The US Department of Commerce announced Gross Domestic Product (GDP) growth of 2.5% in the third quarter of 2011. These numbers are chained to 2005 dollars, or adjusted for inflation. The chained number was $13.3528 trillion or $15.1986 trillion nominal 2011 dollars. The GDP the nominal growth rate was 4.95%, adjusted for 2005 dollars the growth was 2.44% with the DOC using statistical corrections to 2.5%, the number reported to the press.
Is Wall Street the predator or victim?
The DJIA responded and has increased 11% this month making it one of the best performances in years.
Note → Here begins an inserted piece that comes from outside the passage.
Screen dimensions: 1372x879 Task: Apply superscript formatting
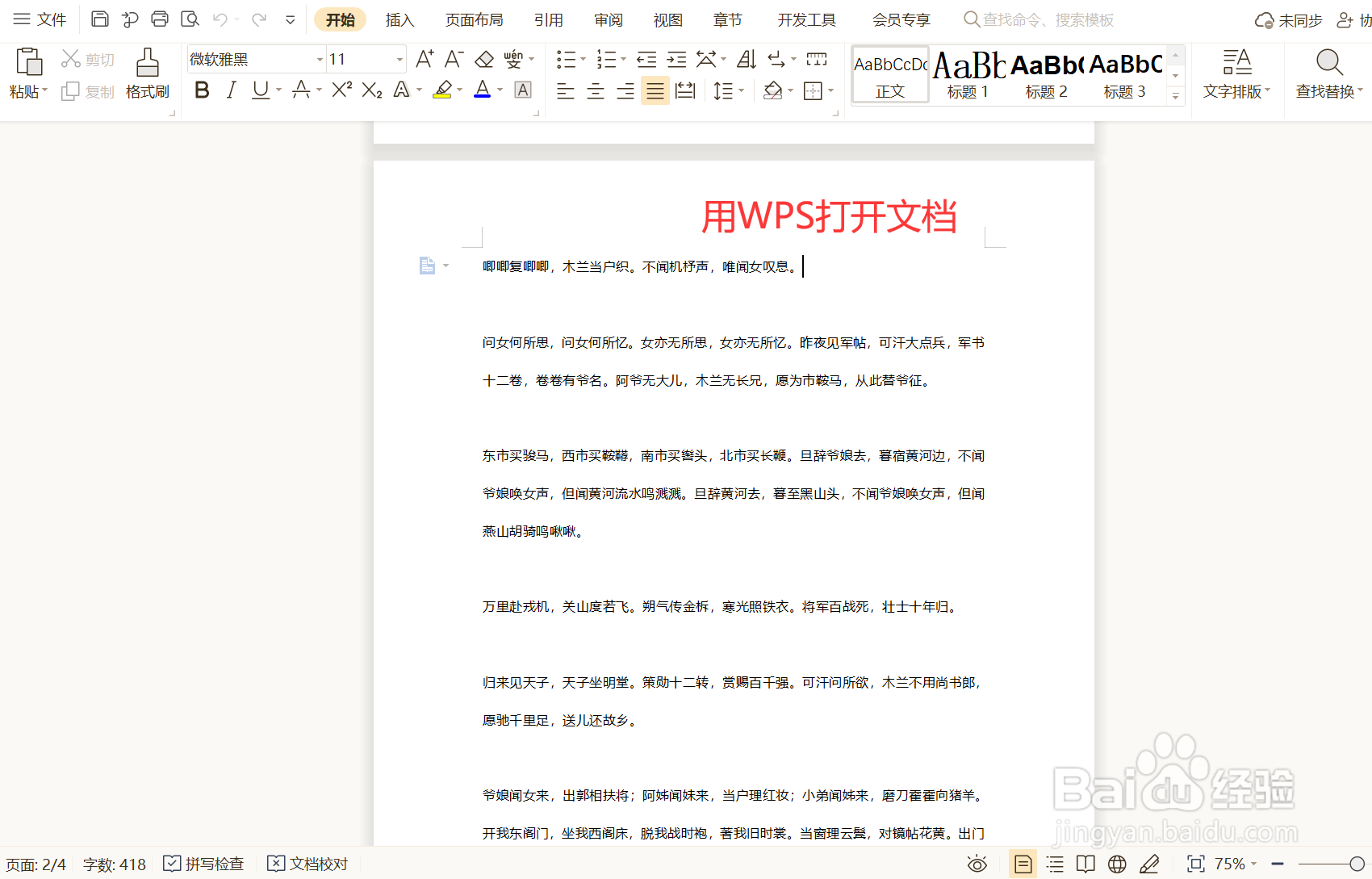[x=340, y=90]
But what is the real picture?
What was not reported with such enthusiastic fanfare is the official inflation rate is 3.9%.
How do the two interact?
If we look at the DJIA over a 10 year horizon we can see where the economy is and why investing in stocks instead of gold, silver, or platinum might not be a good idea.
On October 26, 2001, the DJIA was 9,545, and on October 28th, 2011 it was 12,231. One decade later the DJIA has risen 28% or 2.8% a year. The CPI index rose from 178.3 to 226.889 during the same period or 27.3%. In other words even with the 11% rise this last month over the last decade if you invested in stocks you, at best, broke even.
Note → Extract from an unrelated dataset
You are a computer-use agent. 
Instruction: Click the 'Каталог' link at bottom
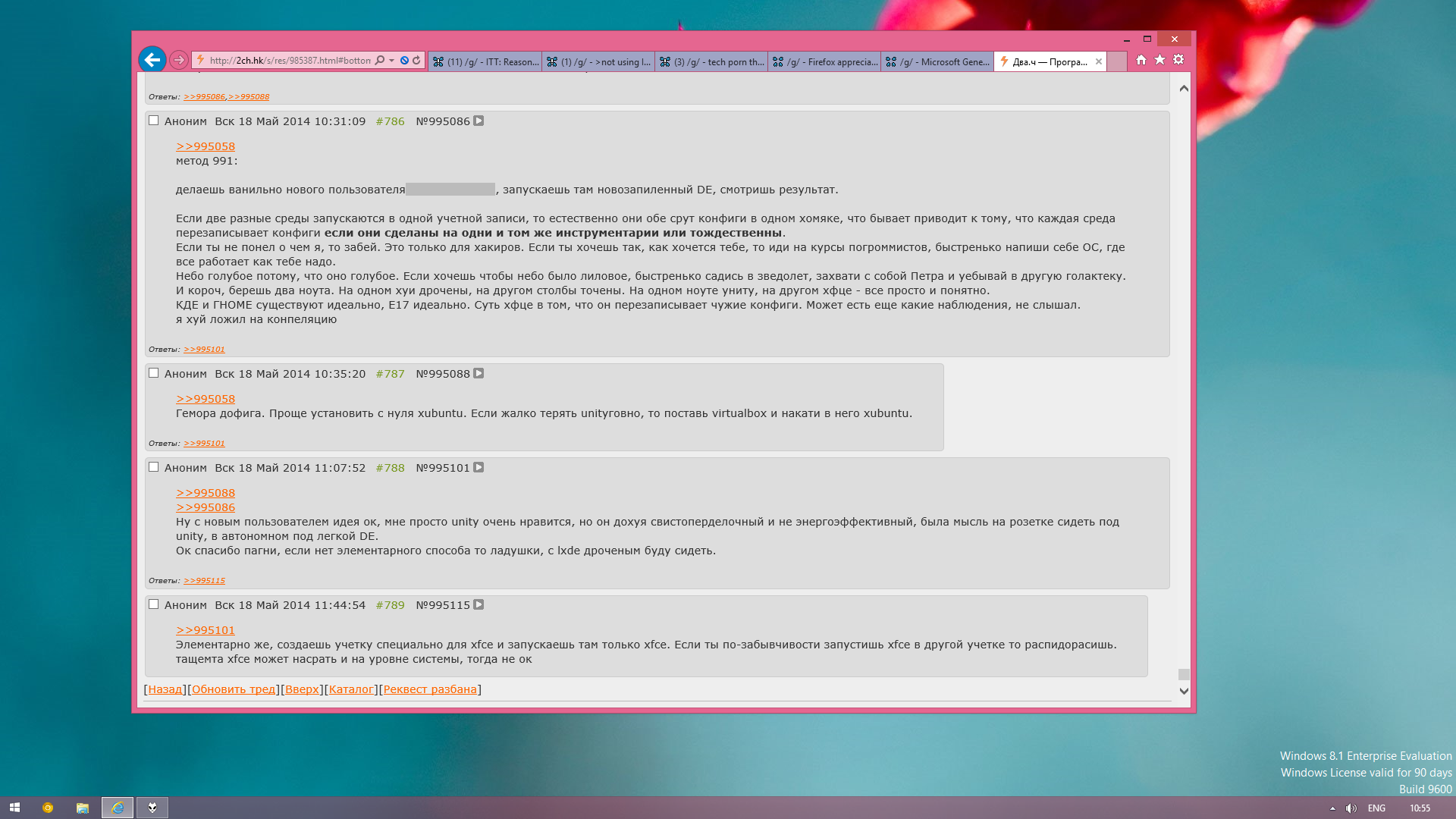point(351,689)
The New York Federal Reserve Bank is hording all the gold, not Wall Street.
During that same decade the Federal Reserve has increased the monetary base 296%. Gold has risen 541%, the federal debt has increased 150%, and federal spending 87%. It seems the Federal Reserve and Federal Government had much better decade than the “greedy capitalist” on Wall Street.
The real profit taking this last decade was the Federal Reserve Bank stealing the modest gains on Wall Street with inflation and the Federal Government stealing the rest. Theft by inflation and borrowing.
Historically before the post 1971 fiat money inflation the federal government and Federal Reserve would not be able to get away with this theft. In 1907 when the federal government printed too much money they almost went bankrupt and had to be bailed out by J.P. Morgan.
When Nixon was printing too much money before 1971 to pay for the Vietnam War European Central Banks could redeem the excess dollars for gold. This acted as a brake on printing dollars and inflation. When this brake was removed prices increased from 5.7% annually from 1913 to 1971 and 11.8% annually since 1971 to today.
What this means is that for a century we have been toiling and having our labor ripped off not by Wall Street but by a few secretive bankers at the New York Federal Reserve.
In the coming months there will be the last gasps of the government money bubble and maybe a stock market rally. What people need to be looking at is the official inflation number as well as the unofficial inflation numbers. Currently some economists calculate the inflation number at 10.4% or negative GDP growth. In Germany in the 1920s during the hyperinflation period the stock market rallied year after year but when the inflation died stocks declined 33% in real terms.
Be careful out there and do not get caught up in the hoopla.